◆ **SOURCE PASSAGE**:
Work may not be the panacea

Christina Patterson’s article, The best prescription for mental health? Sometimes it’s just a job (Opinion in brief, 26 February) is at odds with the UK’s “fit for work” tests that were last November linked to 590 extra suicides and hundreds of thousands of additional antidepressant prescriptions. She quotes a study, commissioned by the British government in 2005, which claimed that work was “the most effective way to improve the wellbeing of individuals”.

No doubt this is true of some kinds of work. But what about jobs that are continually stressful, in which one feels over-reached yet never good enough and always insecure, perhaps subject to nonstop surveillance? Jobs that have no space for personal wisdom or creativity but merely require one to follow the rules, to be a facet of the corporate image, and that, after a full day’s work, a long commute, then family and domestic responsibilities, leave no time or energy for oneself?

An awful lot of jobs are like this. Little wonder that people feel suicidal rather than “fit for work”, or fulfilled by it.
Julie Telford
Haut Rhin, France

Preserved by sugar

It comes as no surprise that there have been changes in eating habits in Britain since the 1970s (Goodbye fish and chips, 26 February).

My mother-in-law recently passed away. While clearing her house, we came across her Co-op grocery book for the 1950s and 1960s. It contained her weekly grocery order for the family – two parents and two sons. The first item each week was 8lbs (3.6kg) of sugar! None of us could believe that the family could have consumed that much every week.

Some calculations were in order: my mother-in-law drank nine cups of tea a day (just one more than the current average, it seems). In each cup of tea, she put two spoons of sugar. We have her sugar spoon and weighed 18 spoonfuls of sugar on our digital scale: 85g. Each day at breakfast, she covered her cornflakes with a heaped dessertspoon of sugar and she also had a sugar-laden cup of Camp “coffee” each morning. Another ounce of sugar, for a weekly total of 800g of sugar in drinks and cereal alone – for just one person. Of course, there were also fruit pies, custard and rice puddings. We soon understood that it was possible to account for the amount of sugar she purchased each week.

Needless to say, our sugar consumption is much lower. However, it is important to note that my mother-in-law was 98 when she passed away. Perhaps her sugar consumption “preserved” her very well.
Avril Taylor
Dundas, Ontario, Canada

Bread and butter for the left

Owen Jones is right to suggest that increased economic insecurity has fuelled the rise of youth movements on the political left (12 February).

However, the decimation of the middle class is also fuelling support for the extreme right. Tellingly, Jones does not consider this. It is my sense that the left is too complacent in thinking that the any disadvantaged person – young or otherwise – will naturally gravitate to support their position over time.

◆ **DATASET ROWS**:
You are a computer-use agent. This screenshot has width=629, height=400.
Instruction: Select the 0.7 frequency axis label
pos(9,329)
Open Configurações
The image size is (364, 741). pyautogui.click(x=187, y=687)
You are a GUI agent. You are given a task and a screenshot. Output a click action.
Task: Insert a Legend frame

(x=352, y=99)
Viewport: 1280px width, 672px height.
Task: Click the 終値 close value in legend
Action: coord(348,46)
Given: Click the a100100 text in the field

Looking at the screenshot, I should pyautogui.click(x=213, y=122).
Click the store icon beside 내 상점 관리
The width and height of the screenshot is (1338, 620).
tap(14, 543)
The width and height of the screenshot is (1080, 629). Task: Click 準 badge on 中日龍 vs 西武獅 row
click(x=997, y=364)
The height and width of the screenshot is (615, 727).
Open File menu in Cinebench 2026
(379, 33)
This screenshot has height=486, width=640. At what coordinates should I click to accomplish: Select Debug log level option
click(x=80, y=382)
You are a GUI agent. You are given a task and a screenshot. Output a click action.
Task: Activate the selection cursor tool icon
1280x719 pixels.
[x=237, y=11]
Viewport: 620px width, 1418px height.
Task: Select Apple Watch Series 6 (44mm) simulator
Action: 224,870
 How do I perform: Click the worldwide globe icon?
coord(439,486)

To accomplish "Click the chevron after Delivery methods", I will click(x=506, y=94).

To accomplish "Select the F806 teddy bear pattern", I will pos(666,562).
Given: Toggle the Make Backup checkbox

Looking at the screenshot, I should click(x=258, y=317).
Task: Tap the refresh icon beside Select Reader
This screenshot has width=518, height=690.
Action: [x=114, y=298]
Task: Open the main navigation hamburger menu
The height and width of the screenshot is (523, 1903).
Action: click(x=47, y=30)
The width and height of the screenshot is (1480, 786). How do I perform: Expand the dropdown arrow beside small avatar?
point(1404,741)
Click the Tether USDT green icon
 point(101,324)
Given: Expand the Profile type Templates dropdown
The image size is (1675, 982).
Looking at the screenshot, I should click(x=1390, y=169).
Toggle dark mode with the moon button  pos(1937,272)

◆ **PARTS OF THE EXERCISE**:
A: List every heading that introduces a letter in the letters page.
B: Write out the lines of the entries word for word, starting with the line that contains "I will pos(666,562)." and going on through the line that contains "Looking at the screenshot, I should click(x=1390, y=169).".

◆ **TASK RESULTS**:
A:
- Work may not be the panacea
- Preserved by sugar
- Bread and butter for the left

B:
To accomplish "Select the F806 teddy bear pattern", I will pos(666,562).
Given: Toggle the Make Backup checkbox

Looking at the screenshot, I should click(x=258, y=317).
Task: Tap the refresh icon beside Select Reader
This screenshot has width=518, height=690.
Action: [x=114, y=298]
Task: Open the main navigation hamburger menu
The height and width of the screenshot is (523, 1903).
Action: click(x=47, y=30)
The width and height of the screenshot is (1480, 786). How do I perform: Expand the dropdown arrow beside small avatar?
point(1404,741)
Click the Tether USDT green icon
 point(101,324)
Given: Expand the Profile type Templates dropdown
The image size is (1675, 982).
Looking at the screenshot, I should click(x=1390, y=169).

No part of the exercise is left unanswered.